The scientists stressed that the interventions include multiple micronutrient supplements, balanced protein energy supplements, aspirin, syphilis treatment, smoking cessation education, malaria prevention during pregnancy, treatment for asymptomatic bacteriuria, and vaginal progesterone supplementation.

Of the 135 million live births in 2020, approximately 35.3 million fell into the Small Vulnerable Newborns (SVN) category, proving that the progress in global efforts to address the challenges of preterm birth and low birth weight has been insufficient.

The births occurred across the globe, with a significant concentration in southern Asia and sub-Saharan Africa.

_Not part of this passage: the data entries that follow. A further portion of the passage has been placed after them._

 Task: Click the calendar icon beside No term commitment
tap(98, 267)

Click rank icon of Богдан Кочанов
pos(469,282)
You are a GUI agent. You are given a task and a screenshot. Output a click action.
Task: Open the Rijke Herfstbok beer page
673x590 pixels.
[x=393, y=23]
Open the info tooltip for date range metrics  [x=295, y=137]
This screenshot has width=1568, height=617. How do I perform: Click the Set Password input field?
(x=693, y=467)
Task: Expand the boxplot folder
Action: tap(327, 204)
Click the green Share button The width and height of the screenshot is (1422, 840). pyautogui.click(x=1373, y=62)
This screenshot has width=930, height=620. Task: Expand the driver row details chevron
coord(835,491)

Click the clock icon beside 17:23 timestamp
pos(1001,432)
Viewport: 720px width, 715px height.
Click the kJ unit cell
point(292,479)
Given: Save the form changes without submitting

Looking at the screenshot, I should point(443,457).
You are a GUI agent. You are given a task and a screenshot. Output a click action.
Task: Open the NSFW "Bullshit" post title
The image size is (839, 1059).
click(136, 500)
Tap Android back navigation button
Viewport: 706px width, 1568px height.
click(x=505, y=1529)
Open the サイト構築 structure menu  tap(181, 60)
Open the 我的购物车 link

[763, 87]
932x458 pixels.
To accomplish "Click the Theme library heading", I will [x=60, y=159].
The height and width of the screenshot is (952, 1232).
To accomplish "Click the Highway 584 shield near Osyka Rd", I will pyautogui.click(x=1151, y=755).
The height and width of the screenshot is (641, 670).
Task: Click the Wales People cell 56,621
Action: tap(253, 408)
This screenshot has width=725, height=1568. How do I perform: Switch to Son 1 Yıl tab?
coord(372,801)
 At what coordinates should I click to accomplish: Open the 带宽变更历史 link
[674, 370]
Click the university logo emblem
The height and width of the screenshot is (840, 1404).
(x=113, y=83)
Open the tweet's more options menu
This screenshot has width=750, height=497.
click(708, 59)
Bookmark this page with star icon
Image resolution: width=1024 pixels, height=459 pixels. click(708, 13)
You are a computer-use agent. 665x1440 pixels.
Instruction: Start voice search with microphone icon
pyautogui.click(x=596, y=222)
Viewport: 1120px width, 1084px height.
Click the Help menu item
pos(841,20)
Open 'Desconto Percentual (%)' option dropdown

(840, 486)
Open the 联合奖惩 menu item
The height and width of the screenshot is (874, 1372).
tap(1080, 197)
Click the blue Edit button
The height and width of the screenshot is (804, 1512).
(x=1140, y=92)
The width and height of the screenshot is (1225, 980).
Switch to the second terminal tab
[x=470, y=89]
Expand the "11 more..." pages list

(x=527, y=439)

The Global Nutrition Target, aiming for a 30% reduction in low birth weight by 2030 from a 2012 baseline, has seen an annual reduction rate of just 0.59%.

The authors of the research suggest the interventions could potentially prevent about 32% of stillbirths, 20% of newborn deaths and 18% of all SVN births within developing countries.

“We need national actors, with global partners, to urgently prioritize action, advocate and invest,” Dr. Per Ashorn, the lead author the Lancet Series and director of the Tampere Centre for Child, Adolescent and Maternal Health Research at Tampere University in Finland, is quoted in the press release as saying.